Chaucer is English’s first great humorist. He interacts with his fellow men progressively and indulgently. He laughs as he lashes. This humorous attitude is sufficient in the Canterbury Tales.
Chaucer’s use of humor in the canterbury tales
Chaucer’s subtle and multifaceted humor is often sympathetic. It is the product of his close observation of men and daily ways. This amused remark is made in the description of the locks of the Squire that seem to have been put on the press. The hat of the Wife of Bath weighs 10 lbs. the fine legs of Reeve, the sharp sauce of Franklin’s weakness, and the Monk and the Friar are amusing. He unveils the Church’s evils with a nice, humorous chuckle. He makes fun of the people who belong to the Church.
Read more Chaucer art of characterization in prologue to the canterbury tales
The humor of Chaucer has a wide variety. It goes from a delicate shade of good-natured shyness to an absolutely ridiculous laugh. Free, coarse adventures are enjoyable. Here is the fun of irresponsibility, occasionally drunkenness that is part of a sane man’s wellbeing. His humor is sly sometimes.
Chaucer’s humor is new and characterized by tolerance, love, forgiveness, and sympathy. The fools of humanity still have a tinge of pity. The smile or chuckle he raises is remarkably brilliant. The Tales show human nature’s vulnerability, but Chaucer never condemns them as vices. When people laugh at the stories and at each other, there is honored laughter. The author laughs at himself and at them. But this laughter is the quiet, silent laughter that comes from recognizing the natural vulnerability of humanity. There is also no masterly or intimate feeling in the portraits of the Pardoner and the Summoner. In the ‘Wife of Bath’ portrait, we see a typical woman’s shrewd and tyrannical characteristics.
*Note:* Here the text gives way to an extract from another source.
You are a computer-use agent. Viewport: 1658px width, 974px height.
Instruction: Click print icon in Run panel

Read also Discuss Chaucer’s contribution to the growth and development of the English language
The humor of Chaucer is nothing morbid. His humor reflects his joyful sense of life. His own booming vitality, his multifaceted interest in life and its many facets, and his confidence in humanity have given his humor a distinctive character. He can observe the motley scene of his life with a pleasant smile and a tolerant look. He’s first and foremost a disinterested looker, so he can paint things and people as they are.
His close observation supports his unselfish views of things. The details which he depicts with an eye on their pictorial and funny effects give the reader the most striking impression: the essence of his subtle but delicious mood is embedded in the character presentation. Chaucer had his own approach to human characters, making tremendous progress with romantic writers, who offer us only shadowy abstracted characters, not living characters.
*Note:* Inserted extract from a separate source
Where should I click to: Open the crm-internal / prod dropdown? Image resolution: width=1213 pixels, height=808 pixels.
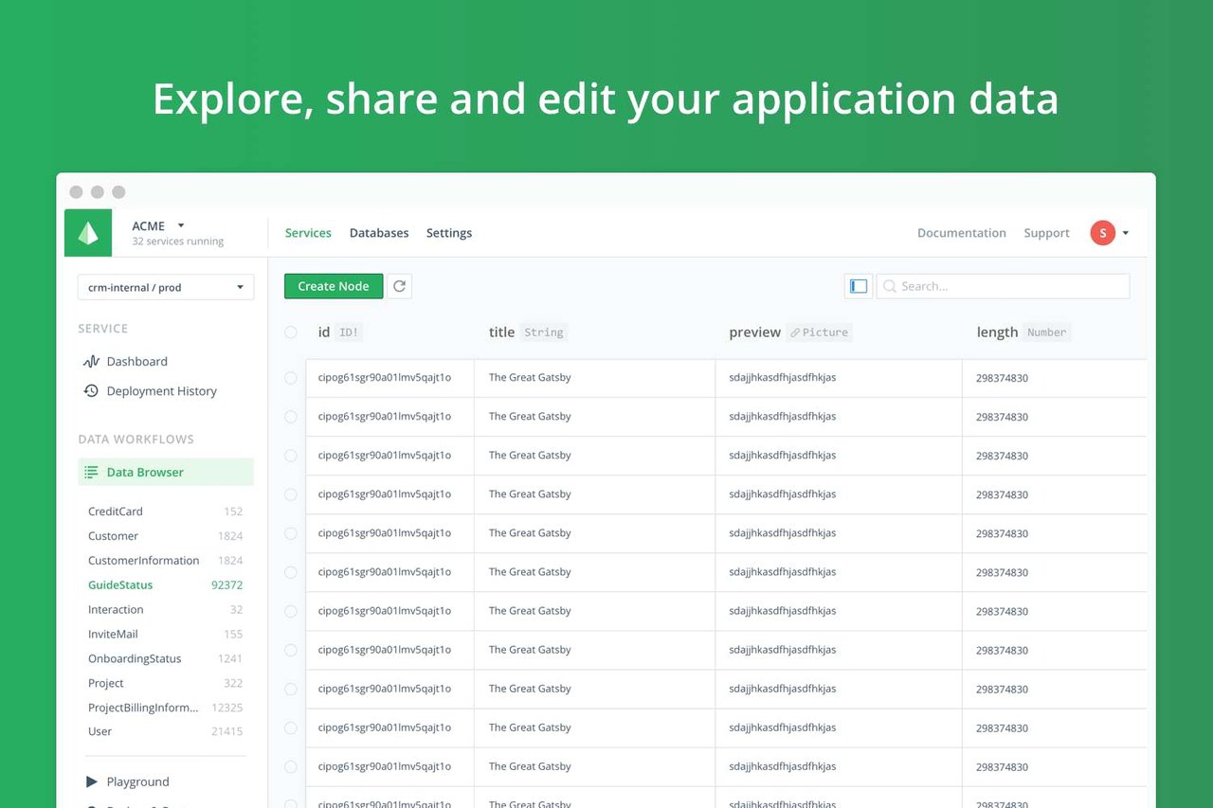(x=166, y=287)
Related Chaucer’s portrayal of ecclesiastical characters in the prologue to the canterbury tales
Shakespeare definitely has an even more nuanced art of portraying human characters; otherwise, very few have improved on the Chaucer form, be it poets, dramatists, or novelists. His sense of humor is best seen in his images of men and women who live. He is a master of humor, and he well knows that voice, action, and movement of living men and women represent the true living cause for comedy, so his first problem was to place live men and women of his own age on stage he naturally knew best.